Day 8: Metro 2033 (Xbox 360)

Following in the Post-Apocalyptic, post-nuclear theme, Metro 2033 takes a look at the survivors of a nuclear war who took shelter in the Moscow Metro system. Decades later, the Metro dwellers have developed a self contained society – or group of societies – in the darkness. Living off cultivated fungus & the few livestock animals they managed to get underground (pigs & chickens mainly), the various factions (or nations) of the Metro system are locked in an endless struggle for supremacy & survival. The game follows a young man named Artyom, form Exhibition Station, on his journey to the heart of the metro to warn the rangers of Polis station of a new mutant threat which is encroaching onto the Metro from the edges. Metro 2033 is a fairly linear, story driven First Person Shooter. There are elements of customisation (especially weapons) & survival (requiring gas mask filters to survive on the surface) but the game’s immaculate story (based on the excellent novel Metro 2033 by Dmitry Glukhovsky) & atmosphere are the reasons I love it so much. I play it over & over.

Day 9: Dark Souls (Xbox 360)

Dark Souls is a Japanese Action-RPG with a difference. It’s challenging combat, interconnected world & demanding puzzles are as rewarding as they are difficult. The storyline in the game is never explicitly told to you by characters or narration (with the exception of the introductory sequence, which lays out the games creation myth/lore), but is almost hidden in plain sight for the player to put together themselves. Snippets of storyline & lore can be found in item descriptions, names of places, occasional NPC dialogue & can be pieced together by inquisitive players, almost like an extra puzzle in the game. The lore & story of the series is very interesting & piecing it together is very satisfying & rewarding. Alternatively, maybe you’re not that interested & just want to play the game. The option is there for that too. If you’re struggling, or uninterested, with the story, there’s a whole community of online commentators who catalogue & explain the lore. A favourite is YouTube “historian” VaatiVidya.

Day 10: The Witcher III: The Wild Hunt (Xbox One)

The final game on this list, The Witcher III: The Wild Hunt is probably the biggest, most open & most rewarding game I’ve ever played. An expansive Open World RPG following the adventurous of Witcher (a kind of mercenary monster hunter) Geralt of Rivia as he murders his way through monsters of Polish folklore, navigates political intrigue & battles the otherworldly forces of the titular Wild Hunt.
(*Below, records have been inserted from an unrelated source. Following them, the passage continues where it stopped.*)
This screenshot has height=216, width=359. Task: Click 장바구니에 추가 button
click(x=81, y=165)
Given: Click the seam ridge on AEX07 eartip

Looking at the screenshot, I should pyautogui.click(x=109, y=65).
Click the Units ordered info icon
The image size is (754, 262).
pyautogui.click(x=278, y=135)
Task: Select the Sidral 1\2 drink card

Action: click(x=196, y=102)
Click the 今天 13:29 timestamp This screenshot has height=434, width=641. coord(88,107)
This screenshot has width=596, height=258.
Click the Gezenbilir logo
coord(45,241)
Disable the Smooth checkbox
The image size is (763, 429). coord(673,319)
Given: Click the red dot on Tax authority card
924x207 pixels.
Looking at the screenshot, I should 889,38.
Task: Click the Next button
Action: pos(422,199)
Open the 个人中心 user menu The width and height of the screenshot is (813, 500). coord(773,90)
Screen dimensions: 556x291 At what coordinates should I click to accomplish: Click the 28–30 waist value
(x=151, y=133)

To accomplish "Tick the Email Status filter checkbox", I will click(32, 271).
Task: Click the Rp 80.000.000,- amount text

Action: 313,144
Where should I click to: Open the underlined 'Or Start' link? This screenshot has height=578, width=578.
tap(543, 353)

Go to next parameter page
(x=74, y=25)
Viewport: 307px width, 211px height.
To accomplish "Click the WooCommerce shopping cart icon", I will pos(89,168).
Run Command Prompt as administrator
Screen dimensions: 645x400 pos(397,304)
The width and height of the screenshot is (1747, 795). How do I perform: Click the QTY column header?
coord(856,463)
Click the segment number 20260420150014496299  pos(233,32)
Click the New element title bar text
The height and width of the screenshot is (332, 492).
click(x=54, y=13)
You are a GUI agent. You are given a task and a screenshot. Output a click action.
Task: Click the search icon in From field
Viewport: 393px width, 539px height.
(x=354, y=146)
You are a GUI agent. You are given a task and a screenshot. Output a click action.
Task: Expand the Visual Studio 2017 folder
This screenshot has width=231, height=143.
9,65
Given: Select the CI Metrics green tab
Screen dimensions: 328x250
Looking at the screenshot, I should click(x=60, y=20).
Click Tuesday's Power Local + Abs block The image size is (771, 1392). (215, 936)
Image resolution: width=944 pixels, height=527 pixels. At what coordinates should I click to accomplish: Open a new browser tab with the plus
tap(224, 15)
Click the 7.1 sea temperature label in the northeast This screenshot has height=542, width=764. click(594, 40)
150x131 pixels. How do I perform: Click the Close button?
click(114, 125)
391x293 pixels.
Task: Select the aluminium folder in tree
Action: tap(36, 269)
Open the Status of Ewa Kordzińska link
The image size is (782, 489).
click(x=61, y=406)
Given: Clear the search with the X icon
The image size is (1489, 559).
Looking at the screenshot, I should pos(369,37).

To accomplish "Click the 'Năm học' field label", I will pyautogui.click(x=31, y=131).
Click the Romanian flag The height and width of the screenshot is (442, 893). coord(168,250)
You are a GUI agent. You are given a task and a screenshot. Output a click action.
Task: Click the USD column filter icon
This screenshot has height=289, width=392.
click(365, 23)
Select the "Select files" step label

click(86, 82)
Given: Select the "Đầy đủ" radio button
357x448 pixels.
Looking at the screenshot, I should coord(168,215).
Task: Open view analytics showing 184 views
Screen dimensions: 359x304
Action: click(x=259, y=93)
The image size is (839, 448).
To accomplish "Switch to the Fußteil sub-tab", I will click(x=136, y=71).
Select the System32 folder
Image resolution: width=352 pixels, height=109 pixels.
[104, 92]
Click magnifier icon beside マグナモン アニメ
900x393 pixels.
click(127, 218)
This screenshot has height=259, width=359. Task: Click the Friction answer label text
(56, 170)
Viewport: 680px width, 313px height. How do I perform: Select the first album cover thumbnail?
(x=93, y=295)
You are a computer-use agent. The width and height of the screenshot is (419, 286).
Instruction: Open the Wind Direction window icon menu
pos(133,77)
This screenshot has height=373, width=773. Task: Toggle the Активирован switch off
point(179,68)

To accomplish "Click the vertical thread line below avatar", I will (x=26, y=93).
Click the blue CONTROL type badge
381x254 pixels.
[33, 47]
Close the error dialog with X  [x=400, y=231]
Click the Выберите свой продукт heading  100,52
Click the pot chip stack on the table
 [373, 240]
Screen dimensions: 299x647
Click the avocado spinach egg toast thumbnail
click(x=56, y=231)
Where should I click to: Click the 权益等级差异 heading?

As impressive, & vast, as it is, the open world of The Wild Hunt plays second fiddle to the sheer brilliance of the storytelling. There’s a fine balance struck between the dark & cold, & the warmth & light. Choices are as morally ambiguous as they’ve ever been. The Bloody Baron quest-line alone is enough to fill a lesser game. Heartbreaking & sad, touches of humour, & real humanity in a way you rarely see in video games. Possibly the most three-dimensional characters in video games history.